二十八 私を手伝って

 二〇二六年、帝都、五月四日、月曜、二十時。

       モスクワ、五月四日、月曜、十五時。

       ローマ、五月四日、月曜、十三時。

       ダブリン、五月四日、月曜、十二時。

       ワシントンD.C.、五月四日、月曜、七時。


 マルタ神大学でのオイラーとユリアの専門知識記憶作業は、予定より早く進んだ。

 二人は非公式に、ミケーレから、早めの夏休みが与えられることと、今後の予定について説明を受けた。


 マルタ神大学の学生食堂のテーブルで、オイラーはタブレット端末の、3D映像のスザンナにいう。

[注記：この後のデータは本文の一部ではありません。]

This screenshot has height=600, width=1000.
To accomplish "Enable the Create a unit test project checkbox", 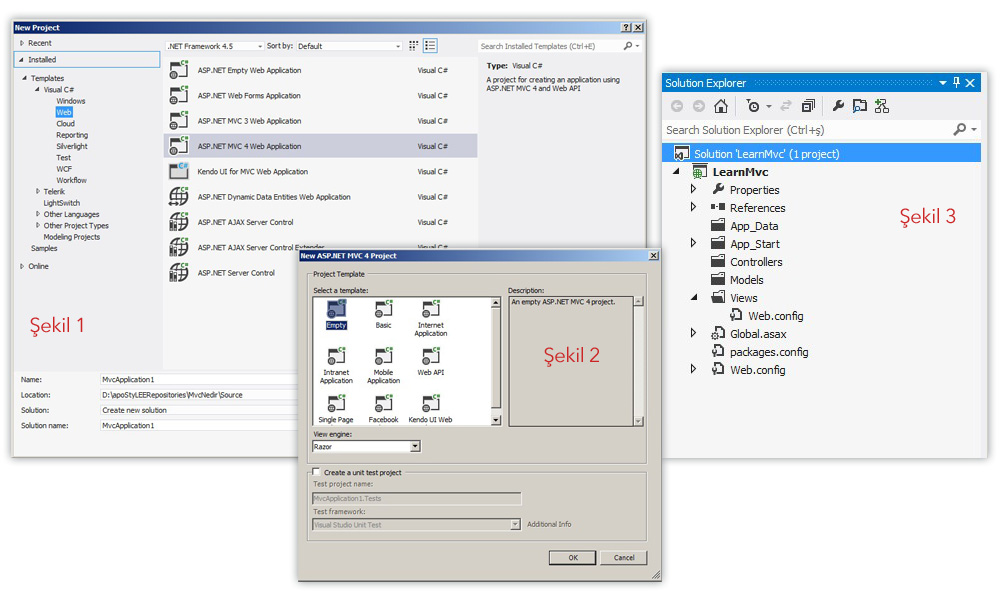I will pos(316,472).
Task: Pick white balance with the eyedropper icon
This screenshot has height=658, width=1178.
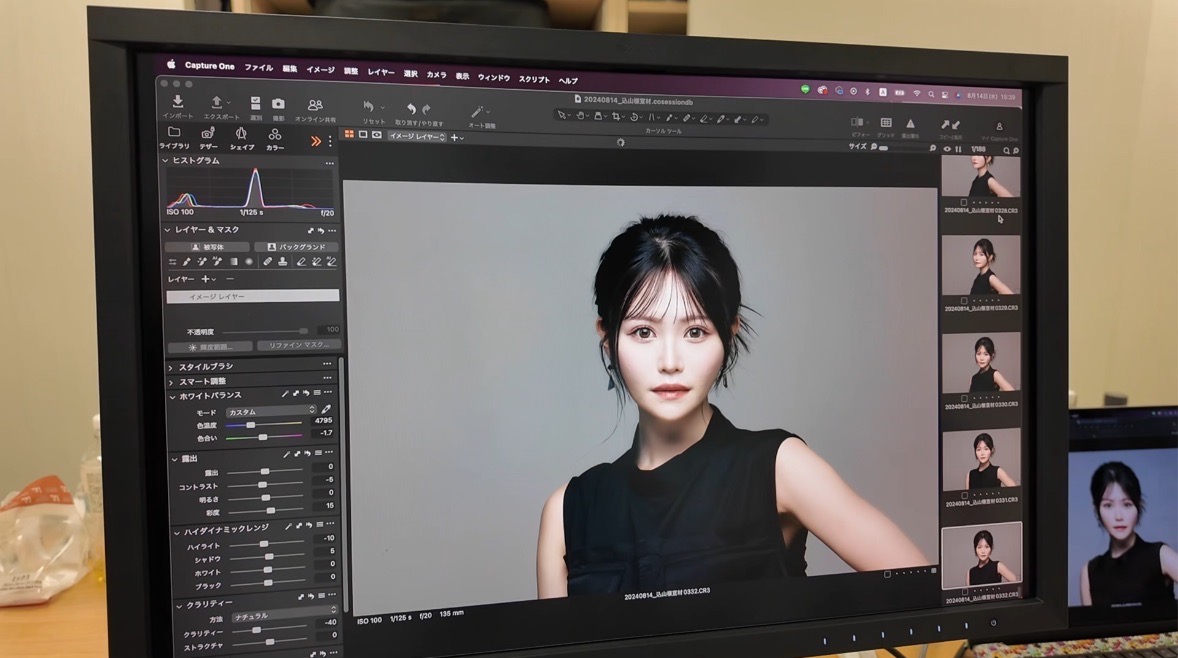Action: click(326, 410)
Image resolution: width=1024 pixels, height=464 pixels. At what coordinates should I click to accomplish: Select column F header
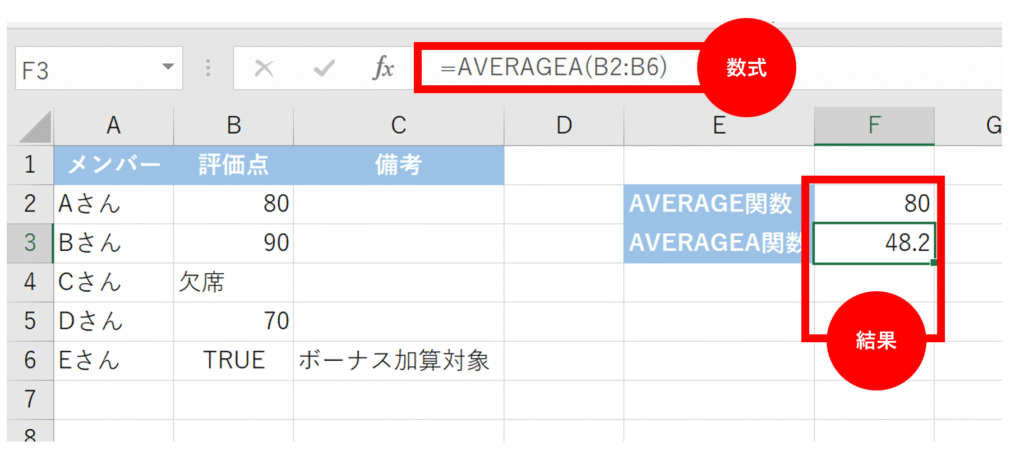874,125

オイラーの隣にはユリアがいる。

「今週中に一度、そっちに行っていいですか?予定が早くなったんだ。

 九月からの日本の留学に変更はないけど、五月七日から早い夏休みになるんだ。

 三日後からだよ・・・」

 午後の授業がはじまり、この時間の食堂は、講義を受講しない学生が食堂のあちこちにいるだけだ。

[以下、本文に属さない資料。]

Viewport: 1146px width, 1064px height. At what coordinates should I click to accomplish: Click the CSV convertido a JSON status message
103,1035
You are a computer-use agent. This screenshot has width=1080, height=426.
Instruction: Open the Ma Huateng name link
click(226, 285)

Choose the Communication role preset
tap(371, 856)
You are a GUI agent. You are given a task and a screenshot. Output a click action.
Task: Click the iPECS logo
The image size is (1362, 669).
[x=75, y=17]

「ええ、もちろんよ。今週中にいっらっしゃい。待ってるわ。

 あなたたちに、早く会いたいわ・・・」

 3D映像のスザンナはにこやかにオイラーを見て話している。

「今月末から七月いっぱい、公演とテレビ出演で日本へ行くのよ。

 こちらにしばらくいて、日本に同行をしてほしいわ。

 九月から留学なら、六月と七月は私を手伝ってほしいの。もちろんお礼はするわ」


「わかりました。ユリアに代るね・・・」

 スザンナは僕とユリアに、留学中の滞在費を与えようとしてる。ただ、与えるのは良くないから、口実が必要だと考えてるんだ・・・。

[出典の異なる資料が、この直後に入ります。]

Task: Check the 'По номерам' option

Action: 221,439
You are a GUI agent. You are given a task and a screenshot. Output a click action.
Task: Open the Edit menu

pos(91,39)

「こんにちは、スザンナ。喜んでひき受けます。よろしくお願いします。

 こちらの教授会に予定を連絡しますので了承してください」


「もちろんよ。かまわないわ」

 スザンナは、オイラーの休暇時に提出した書類を思いだした。過去に何通も、オイラーのダブリン滞在に関する書類を書いている。最近は、オイラーとユリアの滞在に関する書類だ。あの書類全てが、十五歳若い、私の筆跡の書類に代ったのだろうか・・・。


「オイラーと仲良くしてる?」

 スザンナは、3D映像のユリアにほほえんだ。可愛い娘だ。オイラーを愛しているのがよくわかる。私になかった記憶だ。このユリアとオイラーの思いを大切にしてあげたい。


「はい、とっても!」

 ユリアの顔がほんのりと赤い。

「早く二人でいらっしゃい。待ってるわ」

「はい」

「では、またね」

 スザンナは、セキュリティモニターの映像表示外部通信を閉じた。


 スザンナは、できるだけオイラーと長くすごすため、オイラーとユリアを同行したいと考えていた。実際にスザンナの気持ちを動かしたのはスザンナ自身の心だけではなかった。 それは、気づかぬうちに彼女の心に意識内侵入して精神共棲した、ルキエフ(マイケル・エンゲル・モーム、ミカエル)の意識だった。